┌─ Materials provided

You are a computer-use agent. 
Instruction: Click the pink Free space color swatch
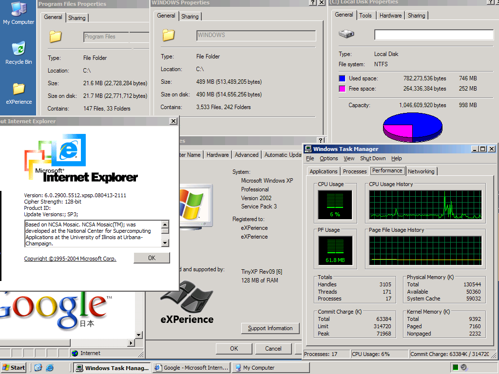point(342,88)
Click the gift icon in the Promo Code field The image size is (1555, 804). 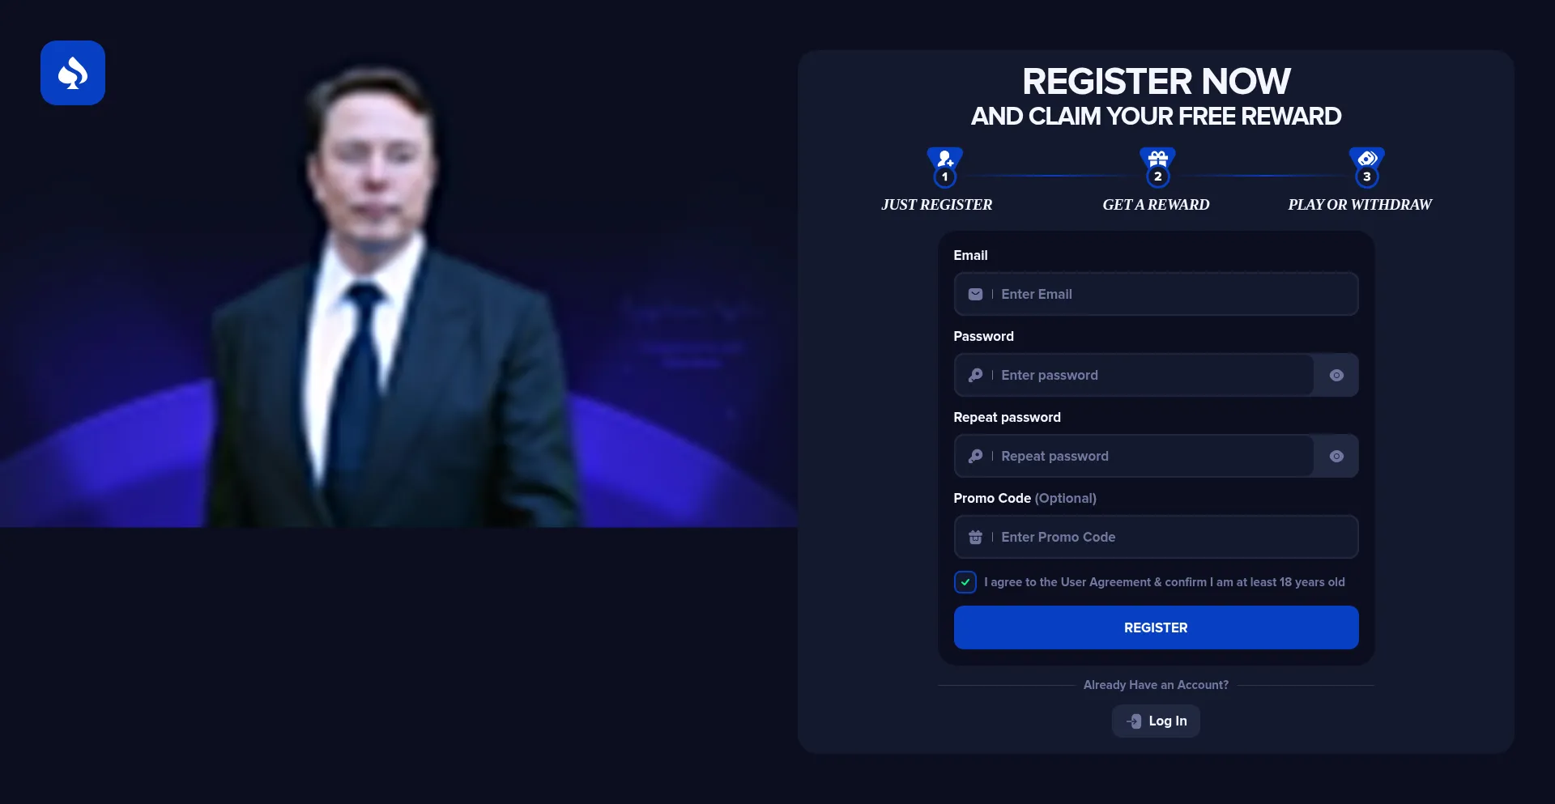[975, 537]
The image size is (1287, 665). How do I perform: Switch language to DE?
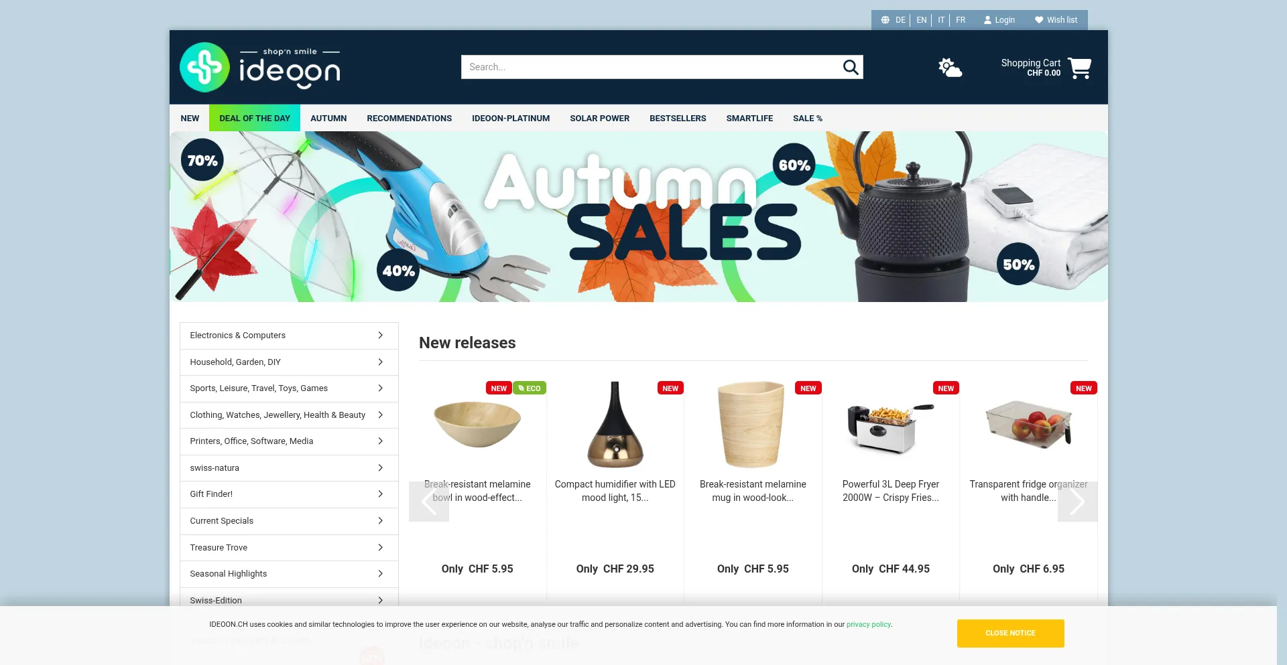pyautogui.click(x=900, y=20)
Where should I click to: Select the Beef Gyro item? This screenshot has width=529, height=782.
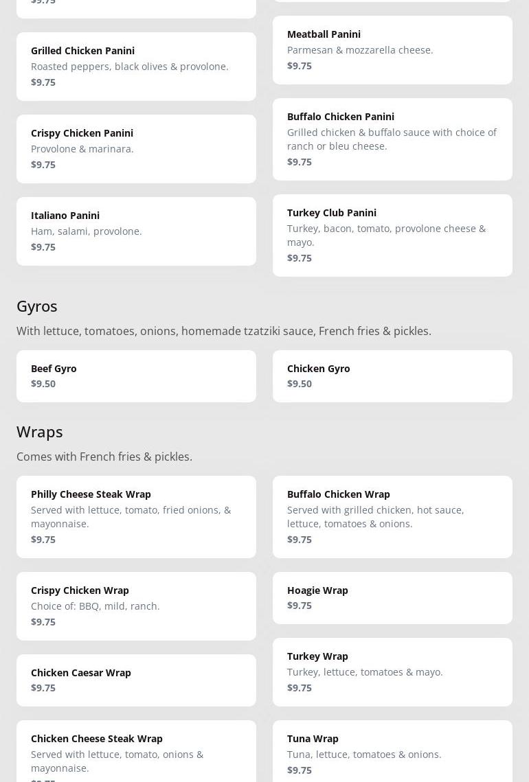(x=136, y=376)
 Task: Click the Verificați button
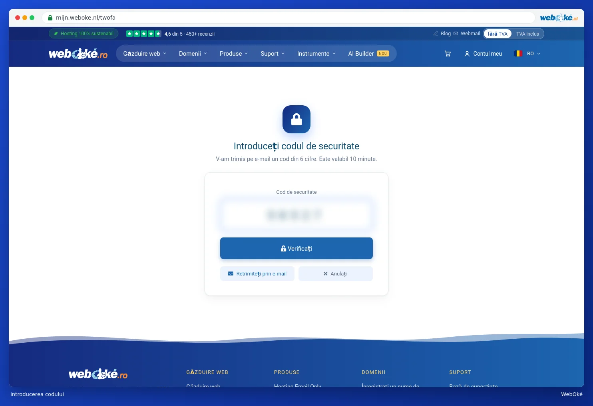297,248
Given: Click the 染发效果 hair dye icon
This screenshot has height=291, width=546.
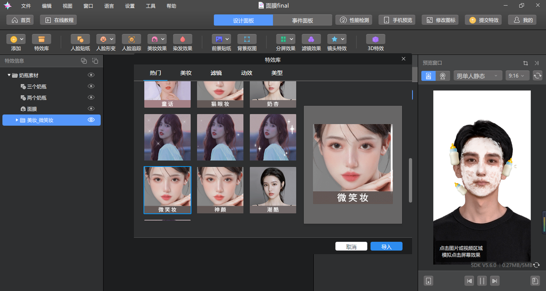Looking at the screenshot, I should [183, 39].
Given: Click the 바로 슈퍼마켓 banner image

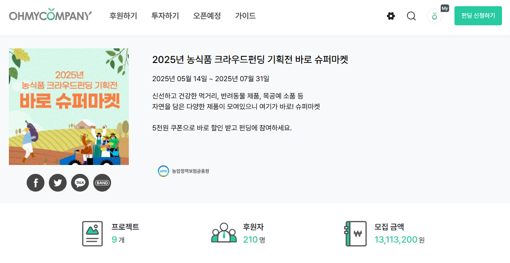Looking at the screenshot, I should (x=68, y=106).
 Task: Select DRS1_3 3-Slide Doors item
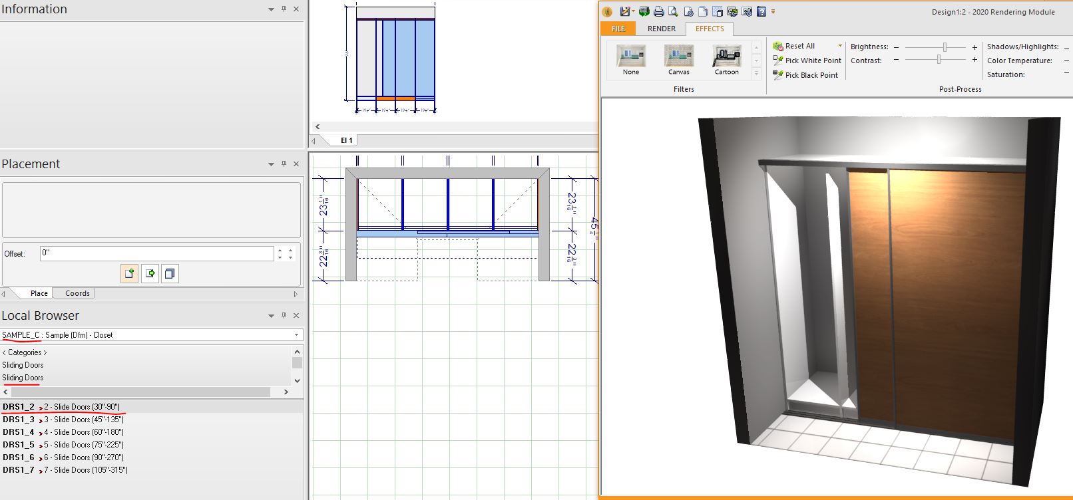click(x=63, y=420)
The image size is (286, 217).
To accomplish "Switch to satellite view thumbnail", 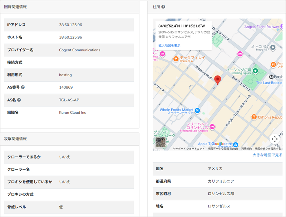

└─

What this task involves
Return only the lines that start at the line containing "Task: Select DRS1_3 3-Slide Doors item" and finish at the last line of the entries, exactly as written and without pictures.

Solution for this exercise
 Task: Select DRS1_3 3-Slide Doors item
click(x=63, y=420)
The image size is (286, 217).
To accomplish "Switch to satellite view thumbnail", 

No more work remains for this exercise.